Molica, Fernando: Schwarz, meine Liebe

Molica SchwarzMolica, Fernando: Schwarz, meine Liebe
Kriminalroman. Aus dem brasilianischen Portugiesisch von Michael Kegler.

Berlin: Ed. Diá, 2016. 231 S., br., 18,00 €.
O: Bandeira negra, amor. Rio de Janeiro 2005.
978-3-86034-409-5


Drei Jugendliche werden ermordet: arme, schwarze Jugendliche aus der Favela – wer weiß, ob sie mit Drogen zu tun hatten?
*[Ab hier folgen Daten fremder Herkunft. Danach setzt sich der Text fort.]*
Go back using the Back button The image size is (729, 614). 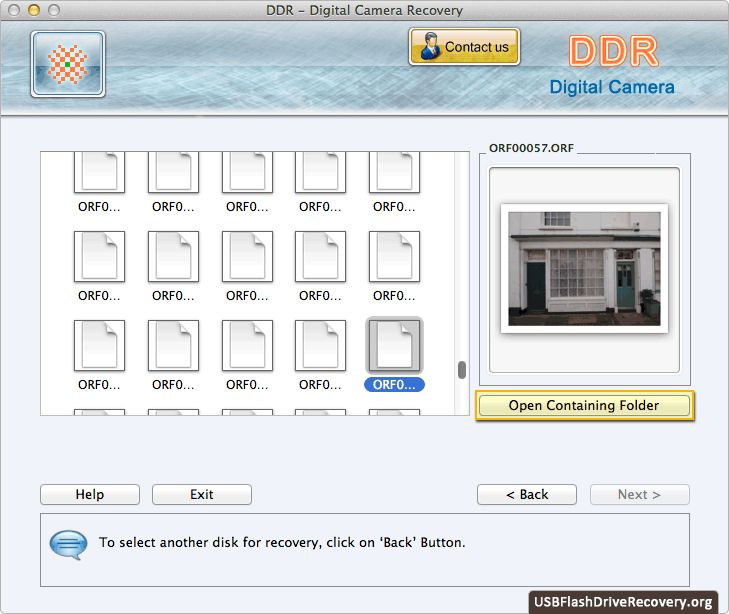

Der Verdacht fällt schon bald auf die Polizei, an einer genaueren Untersuchung hat niemand Interesse. Damit wäre der Fall abgeschlossen, wenn nicht Fred, selbst schwarz, Rechtsanwalt und Menschenrechtsaktivist, sich auf die Spur des an sich alltäglichen Verbrechens setzen würde. Mit Unterstützung einer weißen Polizeibeamtin, seiner Geliebten, gelangt er an Informationen, die nicht für die Öffentlichkeit bestimmt sind. Und für einen Moment sieht es so aus, als könnte es diesmal gelingen, die Mauer aus Korpsgeist, Rassismus und Korruption innerhalb der brasilianischen Polizei zu durchbrechen. Und es gibt noch ein Geheimnis: Stammt das Tuch, das Fred wie eine Reliquie aufbewahrt, tatsächlich von Arthur Friedenreich, dem ersten schwarzen Fußball-Nationalspieler Brasiliens?
»Schwarz, meine Liebe« ist der zweite Roman von Fernando Molica, der als Journalist täglich mit den Abgründen und Widersprüchen der Stadt Rio de Janeiro befasst ist.
»Schwarz, meine Liebe ist nicht nur ein guter Krimi, sondern eine Art Geografie der Stadt Rio de Janeiro, die angespannt, bebend, kurz vor der Explosion steht. Es ist das zugleich kritische wie zärtliche Porträt einer ausufernden Stadt mit ihren Schreien, Träumen und der Enttäuschung von Millionen Marginalisierter.« (O Globo)
»Nur selten ist der Rassismus in Brasilien so genau analysiert worden.« (Correio Braziliense)
(Verlagsinformation)

Michael Kegler wurde 1967 in Gießen geboren und hat einen Teil seiner Kindheit in Liberia und Brasilien verbracht. Er arbeitete als Buchhändler und Journalist und übersetzt seit 1992 Literatur aus dem Portugiesischen, u.a. Werke von José Eduardo Agualusa, Felipe Tadeu, João Paulo Cuenca, Michael Laub, Moacyr Scliar und Luiz Ruffato. Seit 2001 unterhält er das Internetportal nova cultura, das regelmäßig über kulturelle Ereignisse aus dem portugiesischsprachigen Raum informiert. Kegler erhielt 2014 zusammen mit Marianne Gareis den Straelener Übersetzerpreis der Kunststiftung NRW und 2016 der Hermann-Hesse-Preis zusammen mit Luiz Ruffato. Er lebt in Hofheim/Taunus.

Der Autor: Fernando Molica wurde am 12.2.1961 in Rio de Janeiro geboren. Er war Journalist für verschiedene Zeitungen und Fernsehsender. Neben eine Anthologie und der Biografie eines brasilianischen Terroristen veröffentlichte er drei Romane, von denen der Krimi „Krieg in Mirandão“ 2006 in deutscher Übersetzung veröffentlcht wurde. (s. Bücher zu Brasilien, 2013, S. 46.)